Jean-Claude Juncker: Der Europarat hat sowohl eine wissens- als auch eine gewissensbildende Aufgabe. Beim Terrorismus geht es um die Notwendigkeit des Kampfes gegen eine fast tödliche Gefahr für die europäische Art und Weise des Zusammenlebens. Dennoch muss der Europarat dafür sorgen, dass das bürgerliche Recht nicht unter die Dampfwalze der Terrorismusbekämpfung gerät. Der grösste Sieg des Terrorismus bestände darin, dass die europäischen Gesellschaften ihre bürgerlichen Freiheiten untergraben und diese nur noch in Ausnahmefällen zulassen. Nein, diese Freiheiten dürfen nur dort eingeschränkt werden, wo sie den Terroristen Tür und Tor öffnen. Um diese schwierige Aufgabe kümmert sich besonders verdienstvoll die Venedig-Kommission. Ich hätte gern, dass die EU der Europäischen Menschenrechtscharta und auch der Venedig-Kommission beitritt, um deutlich zu machen, dass es hier nicht nur eine Schnittmenge zwischen EU und Europarat gibt, sondern auch eine Identität der Ansichten.

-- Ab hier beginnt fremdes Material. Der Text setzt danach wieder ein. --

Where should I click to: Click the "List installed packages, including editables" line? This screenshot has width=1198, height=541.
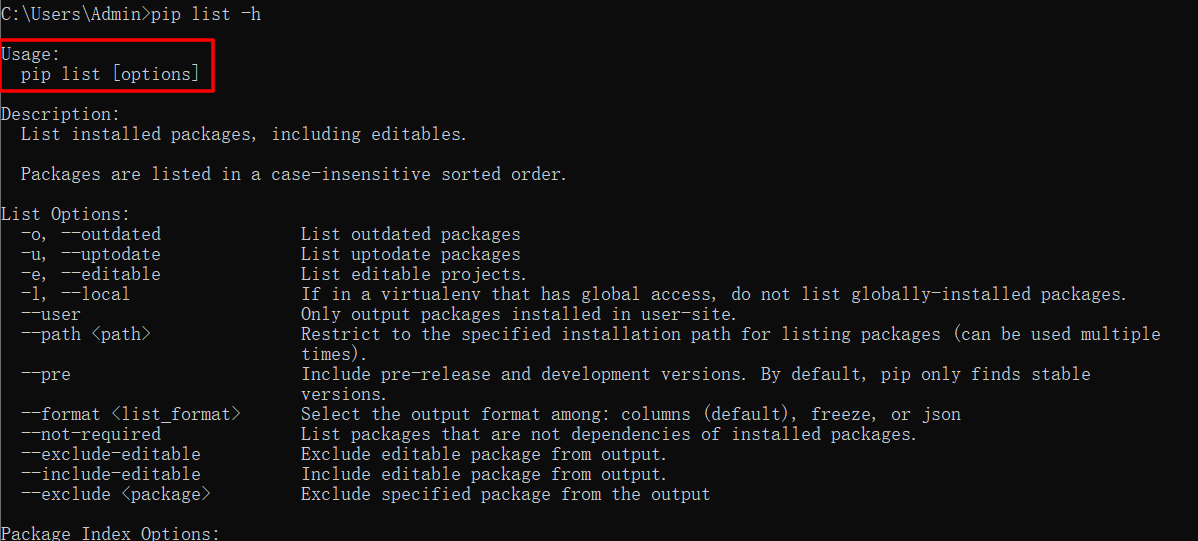pos(243,134)
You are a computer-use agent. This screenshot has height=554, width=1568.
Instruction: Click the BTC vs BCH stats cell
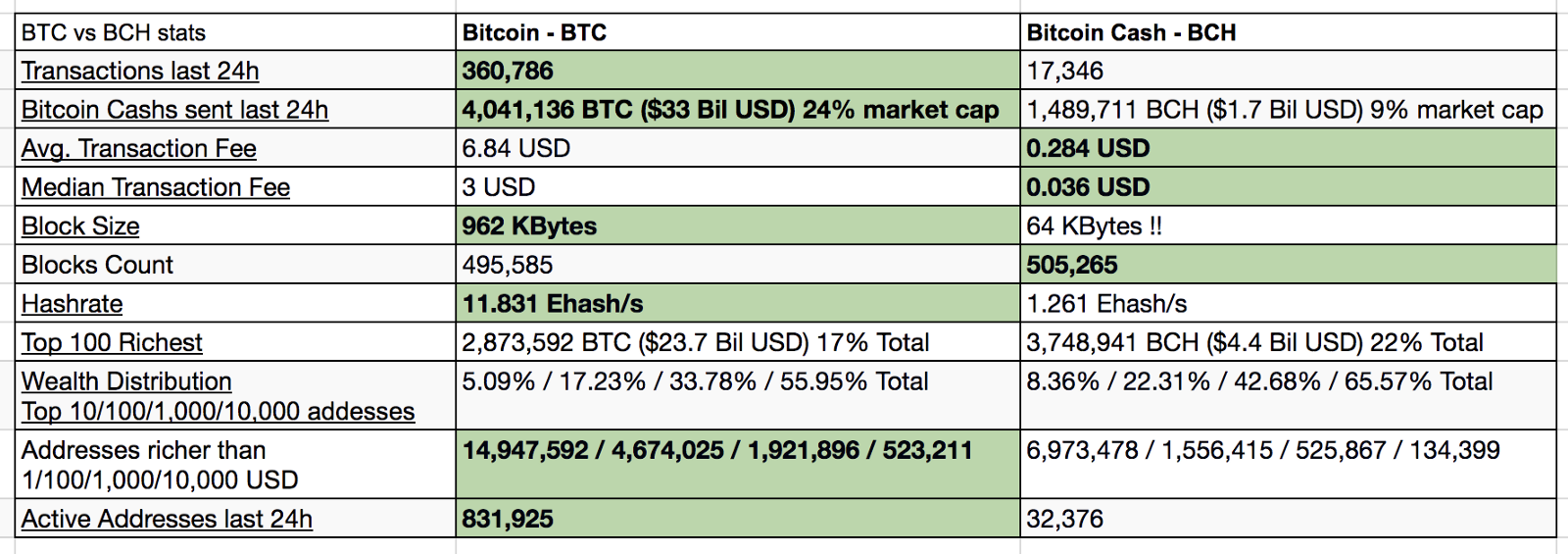pyautogui.click(x=235, y=32)
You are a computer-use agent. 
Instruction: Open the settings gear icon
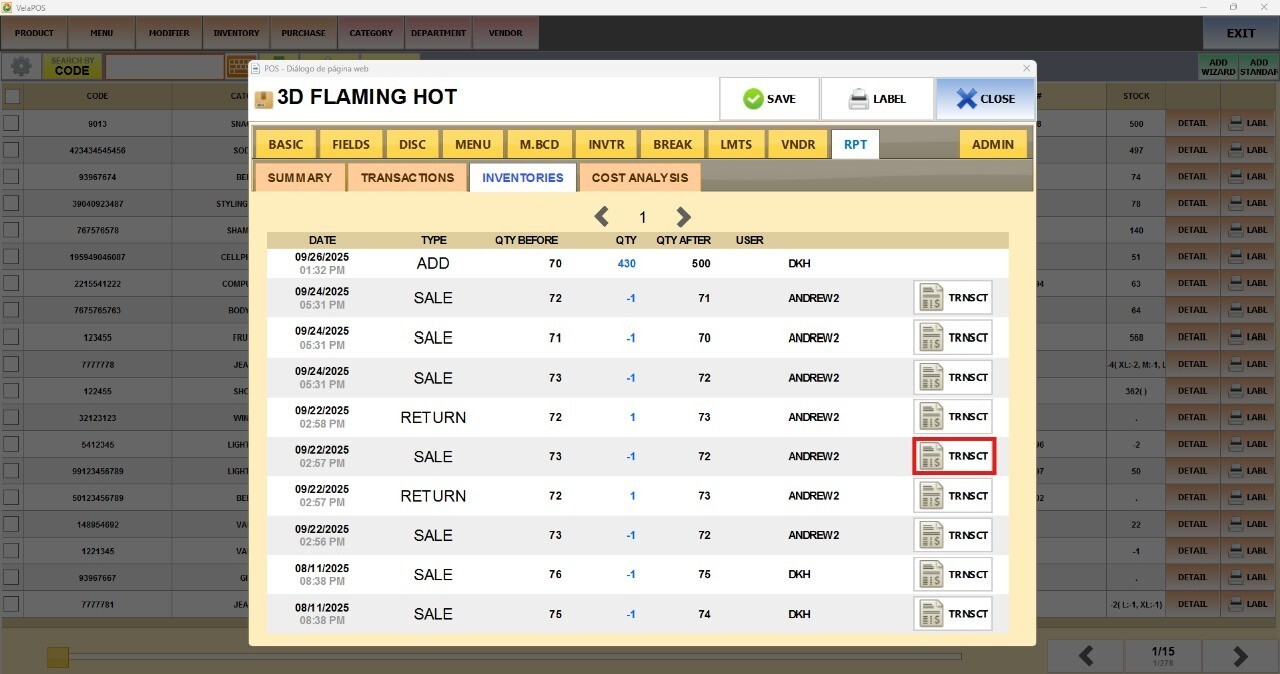pyautogui.click(x=20, y=67)
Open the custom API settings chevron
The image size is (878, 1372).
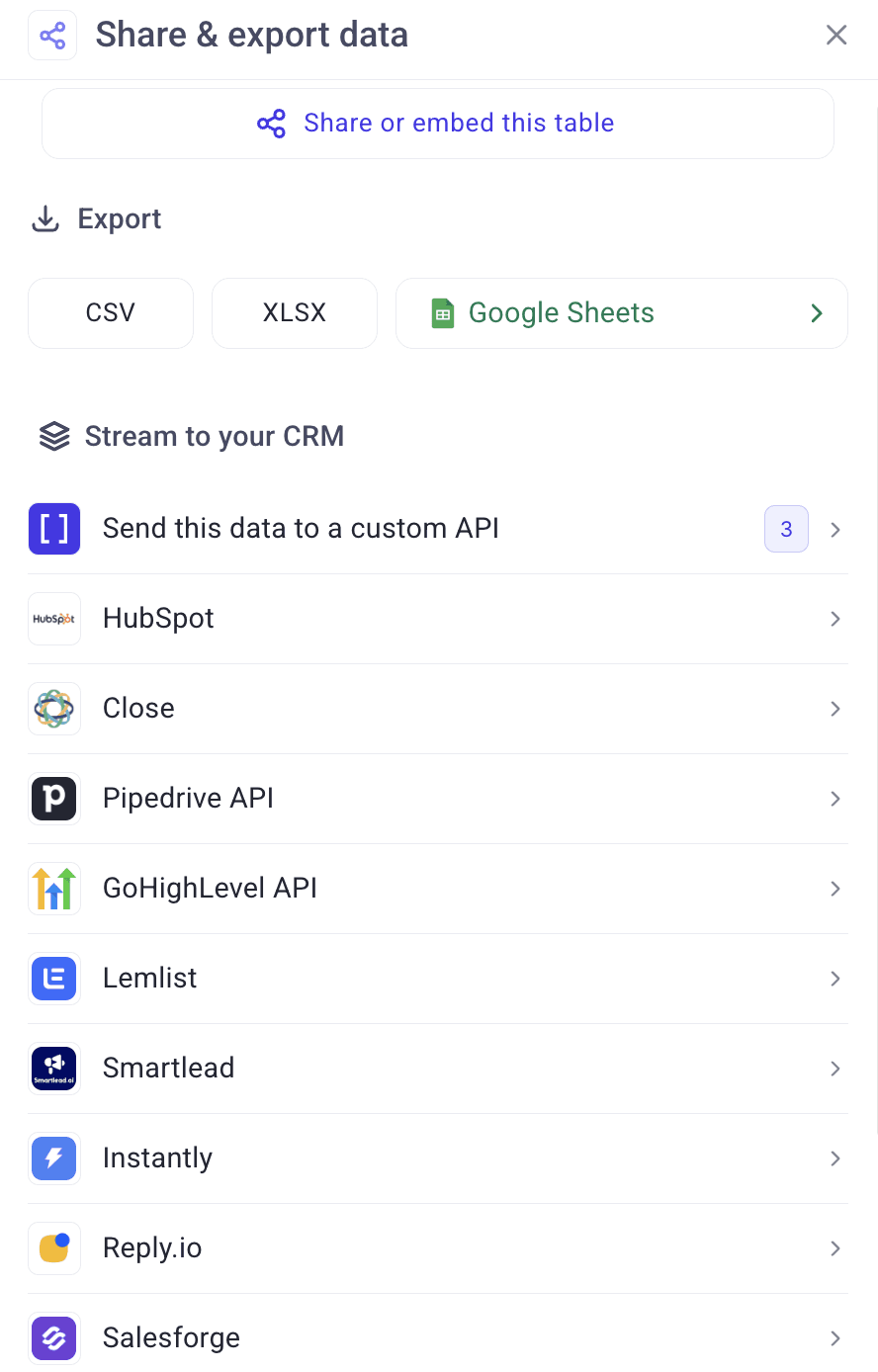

Neue Zürcher Zeitung: Welche Rolle kann der Europarat bei den sogenannten gutnachbarschaftlichen Beziehungen zwischen EU und Rest-Europa, etwa auf dem Balkan, in der Ukraine oder den Kaukasusrepubliken, übernehmen? Ist der Europarat quasi Wartesaal für die EU-Beitritts-Kandidaten?

Jean-Claude Juncker: Ich war nie der Auffassung, dass der Europarat der Exklusiv-Warteraum für zukünftige EU-Mitglieder ist. Es gibt unter den Europaratsmitgliedern viele, die nie EU-Mitglieder werden können. Der Respekt vor den Menschen in diesen Ländern gebietet es, dass sie den Europarat als ein in sich geschlossenes System für den europäischen Kontinent betrachten. Leider wenden sich manche EU-Staaten vom Europarat ab, vielfach auch unwissentlich. Die EU-Aussenminister nehmen nicht mit der gebotenen Intensität an den Sitzungen des Ministerkomitees des Europarats teil. Sie sollten die Wichtigkeit der Arbeit begreifen und mehr Präsenz in Strassburg zeigen.

Auch bin ich der Auffassung, dass man zu einer anderen Form der Wahl des Generalsekretärs des Europarats kommen sollte. Unabhängig von den ehemals und den zurzeit handelnden Personen halte ich es nicht für angemessen, dass er aus den Reihen der Parlamentarischen Versammlung heraus gewählt wird. Wie bei der Berufung des Präsidenten der EU-Kommission sollte eine Persönlichkeit aus dem Kreis der Staats- und Regierungschefs für dieses Amt gewonnen werden, um eine intensive politische Zusammenarbeit zwischen EU und Europarat auf gleicher Augenhöhe zu erreichen. Und zwar in Form eines nach fester Tagungsordnung funktionierenden, einmal jährlich stattfindenden Spitzentreffens.